[Start]

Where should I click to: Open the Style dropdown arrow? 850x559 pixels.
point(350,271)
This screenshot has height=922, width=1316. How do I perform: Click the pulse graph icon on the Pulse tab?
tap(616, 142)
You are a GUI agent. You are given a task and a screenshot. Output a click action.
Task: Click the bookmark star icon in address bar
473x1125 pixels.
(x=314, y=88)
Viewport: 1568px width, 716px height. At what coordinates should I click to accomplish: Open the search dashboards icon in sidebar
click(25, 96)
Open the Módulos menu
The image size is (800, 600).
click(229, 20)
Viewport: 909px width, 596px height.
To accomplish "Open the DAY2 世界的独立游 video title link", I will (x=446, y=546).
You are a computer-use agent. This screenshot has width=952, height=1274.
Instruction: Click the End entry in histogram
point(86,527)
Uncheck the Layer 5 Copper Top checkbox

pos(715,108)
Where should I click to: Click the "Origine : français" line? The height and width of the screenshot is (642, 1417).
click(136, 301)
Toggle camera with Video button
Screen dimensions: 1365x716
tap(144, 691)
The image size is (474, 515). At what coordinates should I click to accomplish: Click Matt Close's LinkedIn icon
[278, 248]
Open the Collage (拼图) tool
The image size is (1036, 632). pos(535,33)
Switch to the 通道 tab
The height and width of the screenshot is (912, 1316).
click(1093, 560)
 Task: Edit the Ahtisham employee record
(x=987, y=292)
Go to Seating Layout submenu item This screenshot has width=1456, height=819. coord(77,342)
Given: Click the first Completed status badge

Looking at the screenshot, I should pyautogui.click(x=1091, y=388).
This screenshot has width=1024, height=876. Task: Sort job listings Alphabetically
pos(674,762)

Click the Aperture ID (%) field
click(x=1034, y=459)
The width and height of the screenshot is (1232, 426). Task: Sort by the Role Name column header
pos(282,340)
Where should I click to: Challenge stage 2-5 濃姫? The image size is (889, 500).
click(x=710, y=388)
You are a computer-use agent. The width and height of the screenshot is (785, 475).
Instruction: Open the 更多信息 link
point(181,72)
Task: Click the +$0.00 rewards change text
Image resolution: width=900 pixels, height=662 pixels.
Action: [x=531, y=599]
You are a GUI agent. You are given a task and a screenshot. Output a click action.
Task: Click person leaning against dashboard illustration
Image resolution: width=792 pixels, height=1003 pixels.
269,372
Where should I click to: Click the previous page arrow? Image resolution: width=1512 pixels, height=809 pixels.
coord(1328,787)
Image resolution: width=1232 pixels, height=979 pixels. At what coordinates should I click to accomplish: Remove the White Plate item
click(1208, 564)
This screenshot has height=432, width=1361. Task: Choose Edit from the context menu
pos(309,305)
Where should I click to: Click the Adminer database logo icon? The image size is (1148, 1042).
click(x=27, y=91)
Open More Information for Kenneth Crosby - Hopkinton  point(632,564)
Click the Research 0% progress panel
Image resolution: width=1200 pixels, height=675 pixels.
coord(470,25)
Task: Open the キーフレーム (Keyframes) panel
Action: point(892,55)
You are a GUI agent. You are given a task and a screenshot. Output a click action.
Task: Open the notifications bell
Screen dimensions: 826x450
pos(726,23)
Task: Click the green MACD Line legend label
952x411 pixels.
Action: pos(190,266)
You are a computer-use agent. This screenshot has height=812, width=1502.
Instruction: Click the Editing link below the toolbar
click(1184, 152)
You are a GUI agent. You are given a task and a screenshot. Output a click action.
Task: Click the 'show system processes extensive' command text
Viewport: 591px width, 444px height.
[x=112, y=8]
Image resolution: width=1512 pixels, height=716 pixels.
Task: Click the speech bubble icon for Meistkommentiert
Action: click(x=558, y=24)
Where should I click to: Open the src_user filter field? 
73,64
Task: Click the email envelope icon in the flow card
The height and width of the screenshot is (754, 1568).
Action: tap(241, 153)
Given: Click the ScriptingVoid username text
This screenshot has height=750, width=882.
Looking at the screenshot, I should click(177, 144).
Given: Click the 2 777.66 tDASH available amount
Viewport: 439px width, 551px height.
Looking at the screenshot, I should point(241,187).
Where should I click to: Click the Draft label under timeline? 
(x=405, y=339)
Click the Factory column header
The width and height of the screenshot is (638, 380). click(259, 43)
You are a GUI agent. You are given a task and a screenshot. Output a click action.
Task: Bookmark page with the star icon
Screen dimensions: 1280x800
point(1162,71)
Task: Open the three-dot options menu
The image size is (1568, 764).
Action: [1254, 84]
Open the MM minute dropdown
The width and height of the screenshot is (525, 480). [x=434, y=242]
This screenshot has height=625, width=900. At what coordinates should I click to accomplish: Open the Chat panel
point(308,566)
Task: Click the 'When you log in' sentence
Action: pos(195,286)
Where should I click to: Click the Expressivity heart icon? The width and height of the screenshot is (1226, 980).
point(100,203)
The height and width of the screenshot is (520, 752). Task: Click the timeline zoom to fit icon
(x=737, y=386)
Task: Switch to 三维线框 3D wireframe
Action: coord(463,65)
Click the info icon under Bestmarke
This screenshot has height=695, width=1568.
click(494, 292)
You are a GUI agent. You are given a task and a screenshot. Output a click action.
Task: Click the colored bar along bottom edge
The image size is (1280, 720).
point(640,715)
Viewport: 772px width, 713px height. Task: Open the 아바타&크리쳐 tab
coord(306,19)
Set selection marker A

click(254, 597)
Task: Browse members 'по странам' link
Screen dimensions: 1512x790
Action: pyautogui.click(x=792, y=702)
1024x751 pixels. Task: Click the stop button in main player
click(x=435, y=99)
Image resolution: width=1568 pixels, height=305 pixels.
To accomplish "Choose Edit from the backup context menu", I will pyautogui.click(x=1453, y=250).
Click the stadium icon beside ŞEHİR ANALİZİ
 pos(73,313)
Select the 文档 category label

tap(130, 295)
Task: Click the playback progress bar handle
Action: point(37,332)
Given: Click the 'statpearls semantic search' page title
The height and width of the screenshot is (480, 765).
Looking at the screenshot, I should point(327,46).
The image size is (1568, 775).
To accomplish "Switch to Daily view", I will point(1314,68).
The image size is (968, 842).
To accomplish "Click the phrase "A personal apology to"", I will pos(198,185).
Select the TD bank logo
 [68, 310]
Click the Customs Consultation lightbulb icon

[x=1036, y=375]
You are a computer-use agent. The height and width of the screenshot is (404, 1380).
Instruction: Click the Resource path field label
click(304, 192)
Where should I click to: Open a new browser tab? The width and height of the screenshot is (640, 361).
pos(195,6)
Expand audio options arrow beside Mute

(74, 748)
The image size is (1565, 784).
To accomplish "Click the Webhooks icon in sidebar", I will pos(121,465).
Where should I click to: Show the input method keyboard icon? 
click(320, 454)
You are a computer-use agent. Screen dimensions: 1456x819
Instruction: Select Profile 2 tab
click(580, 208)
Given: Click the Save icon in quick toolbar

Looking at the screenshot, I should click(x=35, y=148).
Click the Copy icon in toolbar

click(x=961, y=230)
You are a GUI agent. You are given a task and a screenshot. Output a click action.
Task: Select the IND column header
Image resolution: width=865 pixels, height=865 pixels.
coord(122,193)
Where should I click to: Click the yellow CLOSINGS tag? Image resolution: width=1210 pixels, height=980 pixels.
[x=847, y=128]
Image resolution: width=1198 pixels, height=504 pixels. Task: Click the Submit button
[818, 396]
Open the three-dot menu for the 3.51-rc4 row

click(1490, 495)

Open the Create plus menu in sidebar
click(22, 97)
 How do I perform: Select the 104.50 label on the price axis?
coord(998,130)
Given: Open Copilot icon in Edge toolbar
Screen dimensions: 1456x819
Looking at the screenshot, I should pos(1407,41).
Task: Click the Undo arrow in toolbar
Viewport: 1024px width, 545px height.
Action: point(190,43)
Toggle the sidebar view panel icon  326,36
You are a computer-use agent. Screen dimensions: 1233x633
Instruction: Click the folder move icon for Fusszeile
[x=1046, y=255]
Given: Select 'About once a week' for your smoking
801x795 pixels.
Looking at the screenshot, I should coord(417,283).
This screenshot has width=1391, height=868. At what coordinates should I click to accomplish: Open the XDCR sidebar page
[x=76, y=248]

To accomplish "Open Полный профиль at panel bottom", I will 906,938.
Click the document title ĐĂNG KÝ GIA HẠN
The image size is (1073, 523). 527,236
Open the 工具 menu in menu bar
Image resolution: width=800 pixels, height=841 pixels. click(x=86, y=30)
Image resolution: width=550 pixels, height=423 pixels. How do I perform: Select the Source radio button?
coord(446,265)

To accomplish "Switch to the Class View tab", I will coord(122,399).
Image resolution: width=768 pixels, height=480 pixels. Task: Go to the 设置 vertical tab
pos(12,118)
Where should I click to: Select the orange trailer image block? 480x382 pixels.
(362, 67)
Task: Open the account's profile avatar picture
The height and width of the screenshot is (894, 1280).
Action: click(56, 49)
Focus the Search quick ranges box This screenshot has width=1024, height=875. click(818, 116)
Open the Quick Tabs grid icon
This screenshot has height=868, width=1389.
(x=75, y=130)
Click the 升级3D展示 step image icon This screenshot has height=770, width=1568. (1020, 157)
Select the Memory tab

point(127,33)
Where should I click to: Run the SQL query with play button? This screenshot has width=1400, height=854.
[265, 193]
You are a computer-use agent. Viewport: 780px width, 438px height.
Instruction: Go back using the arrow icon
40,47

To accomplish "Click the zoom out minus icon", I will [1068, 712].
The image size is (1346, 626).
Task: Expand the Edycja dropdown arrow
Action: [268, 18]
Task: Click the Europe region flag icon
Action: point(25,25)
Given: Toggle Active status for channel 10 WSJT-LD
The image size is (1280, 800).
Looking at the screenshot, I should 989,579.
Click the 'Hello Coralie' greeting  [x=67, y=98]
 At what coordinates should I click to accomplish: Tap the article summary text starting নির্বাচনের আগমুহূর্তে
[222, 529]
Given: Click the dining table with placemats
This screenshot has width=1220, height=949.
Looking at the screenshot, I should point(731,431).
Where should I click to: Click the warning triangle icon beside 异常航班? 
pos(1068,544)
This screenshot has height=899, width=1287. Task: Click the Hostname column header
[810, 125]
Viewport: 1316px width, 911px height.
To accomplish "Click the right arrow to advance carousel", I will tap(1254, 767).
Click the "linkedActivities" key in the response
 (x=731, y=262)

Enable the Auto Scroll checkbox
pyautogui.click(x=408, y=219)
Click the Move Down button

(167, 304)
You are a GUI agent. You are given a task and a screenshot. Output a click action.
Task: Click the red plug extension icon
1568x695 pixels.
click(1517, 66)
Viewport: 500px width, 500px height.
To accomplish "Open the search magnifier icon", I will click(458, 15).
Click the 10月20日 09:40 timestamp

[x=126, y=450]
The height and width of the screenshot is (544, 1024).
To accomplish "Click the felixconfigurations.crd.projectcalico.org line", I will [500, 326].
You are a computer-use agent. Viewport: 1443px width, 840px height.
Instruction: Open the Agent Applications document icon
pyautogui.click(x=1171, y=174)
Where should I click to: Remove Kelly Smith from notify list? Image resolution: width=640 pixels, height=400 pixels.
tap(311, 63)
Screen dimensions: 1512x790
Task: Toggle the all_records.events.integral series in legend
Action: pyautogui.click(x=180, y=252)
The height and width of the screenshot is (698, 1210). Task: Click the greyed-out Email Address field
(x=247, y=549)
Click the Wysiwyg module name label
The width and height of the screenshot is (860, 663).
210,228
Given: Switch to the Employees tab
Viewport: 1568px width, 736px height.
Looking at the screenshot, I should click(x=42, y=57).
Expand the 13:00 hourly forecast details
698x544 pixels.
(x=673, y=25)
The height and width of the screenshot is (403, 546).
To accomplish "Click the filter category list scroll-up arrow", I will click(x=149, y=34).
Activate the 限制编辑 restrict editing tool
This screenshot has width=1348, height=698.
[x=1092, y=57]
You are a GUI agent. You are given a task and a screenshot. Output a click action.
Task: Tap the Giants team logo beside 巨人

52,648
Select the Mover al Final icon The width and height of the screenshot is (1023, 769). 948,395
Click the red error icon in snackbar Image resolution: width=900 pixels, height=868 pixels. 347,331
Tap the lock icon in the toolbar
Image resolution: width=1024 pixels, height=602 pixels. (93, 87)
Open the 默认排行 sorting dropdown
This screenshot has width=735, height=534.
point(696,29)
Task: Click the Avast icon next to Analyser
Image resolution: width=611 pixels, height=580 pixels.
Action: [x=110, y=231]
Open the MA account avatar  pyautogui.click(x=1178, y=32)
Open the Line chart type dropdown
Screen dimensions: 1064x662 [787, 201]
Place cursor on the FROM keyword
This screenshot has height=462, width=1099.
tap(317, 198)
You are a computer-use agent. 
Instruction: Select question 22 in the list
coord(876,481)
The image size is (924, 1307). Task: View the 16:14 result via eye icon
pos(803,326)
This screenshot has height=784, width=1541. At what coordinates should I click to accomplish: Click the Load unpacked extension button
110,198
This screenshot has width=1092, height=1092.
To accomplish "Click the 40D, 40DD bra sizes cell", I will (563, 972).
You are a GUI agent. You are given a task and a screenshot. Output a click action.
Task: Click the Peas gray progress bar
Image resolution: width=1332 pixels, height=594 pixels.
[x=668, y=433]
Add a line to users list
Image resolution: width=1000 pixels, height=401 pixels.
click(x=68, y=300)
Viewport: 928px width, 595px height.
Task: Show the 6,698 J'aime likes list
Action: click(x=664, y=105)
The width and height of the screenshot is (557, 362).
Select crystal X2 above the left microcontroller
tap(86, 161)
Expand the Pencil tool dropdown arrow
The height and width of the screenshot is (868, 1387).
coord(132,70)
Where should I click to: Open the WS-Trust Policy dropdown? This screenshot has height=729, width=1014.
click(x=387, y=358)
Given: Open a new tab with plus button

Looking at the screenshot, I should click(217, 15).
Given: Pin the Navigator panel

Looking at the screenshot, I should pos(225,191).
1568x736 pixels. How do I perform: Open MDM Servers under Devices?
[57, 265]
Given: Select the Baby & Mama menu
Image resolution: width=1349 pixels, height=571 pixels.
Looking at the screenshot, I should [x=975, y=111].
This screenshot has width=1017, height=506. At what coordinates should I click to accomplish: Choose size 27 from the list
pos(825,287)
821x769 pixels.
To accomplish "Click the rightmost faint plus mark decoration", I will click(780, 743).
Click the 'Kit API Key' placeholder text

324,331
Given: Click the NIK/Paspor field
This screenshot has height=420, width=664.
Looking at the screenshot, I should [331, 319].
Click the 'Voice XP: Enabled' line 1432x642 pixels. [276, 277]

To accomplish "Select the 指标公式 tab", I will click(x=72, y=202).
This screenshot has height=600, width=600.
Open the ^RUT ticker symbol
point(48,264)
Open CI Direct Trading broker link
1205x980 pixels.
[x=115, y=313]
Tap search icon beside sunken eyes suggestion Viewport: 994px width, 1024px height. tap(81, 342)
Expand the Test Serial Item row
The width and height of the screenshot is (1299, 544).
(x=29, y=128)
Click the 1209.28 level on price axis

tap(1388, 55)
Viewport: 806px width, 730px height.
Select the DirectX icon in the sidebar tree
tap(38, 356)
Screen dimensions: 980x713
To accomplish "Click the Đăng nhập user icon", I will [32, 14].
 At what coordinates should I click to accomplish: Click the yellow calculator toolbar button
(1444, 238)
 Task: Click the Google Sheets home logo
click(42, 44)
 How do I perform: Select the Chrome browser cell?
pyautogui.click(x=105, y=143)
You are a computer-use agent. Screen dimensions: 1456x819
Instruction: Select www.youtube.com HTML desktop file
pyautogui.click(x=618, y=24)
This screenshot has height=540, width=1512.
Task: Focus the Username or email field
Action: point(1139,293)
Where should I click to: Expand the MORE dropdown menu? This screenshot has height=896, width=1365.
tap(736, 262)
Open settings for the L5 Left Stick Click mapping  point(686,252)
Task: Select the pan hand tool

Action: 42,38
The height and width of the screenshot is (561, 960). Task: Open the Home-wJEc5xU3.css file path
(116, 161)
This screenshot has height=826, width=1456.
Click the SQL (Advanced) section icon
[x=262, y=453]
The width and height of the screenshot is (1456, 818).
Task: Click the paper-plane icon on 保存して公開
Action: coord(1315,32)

[End]

TASK DIRECTIONS >> Please convert the material above, everything from the line containing "Click the document title ĐĂNG KÝ GIA HẠN" down to the line containing "I will coord(122,399).", into a two-column CSV with the headers instruction and response. Give one row for each instruction and its response, with each value in a quoted field and any line breaks replaced by spaces.

ANSWER TO THE TASK >>
instruction,response
"Click the document title ĐĂNG KÝ GIA HẠN","The image size is (1073, 523). 527,236"
"Open the 工具 menu in menu bar","Image resolution: width=800 pixels, height=841 pixels. click(x=86, y=30)"
"Image resolution: width=550 pixels, height=423 pixels. How do I perform: Select the Source radio button?","coord(446,265)"
"To accomplish ""Switch to the Class View tab"",","I will coord(122,399)."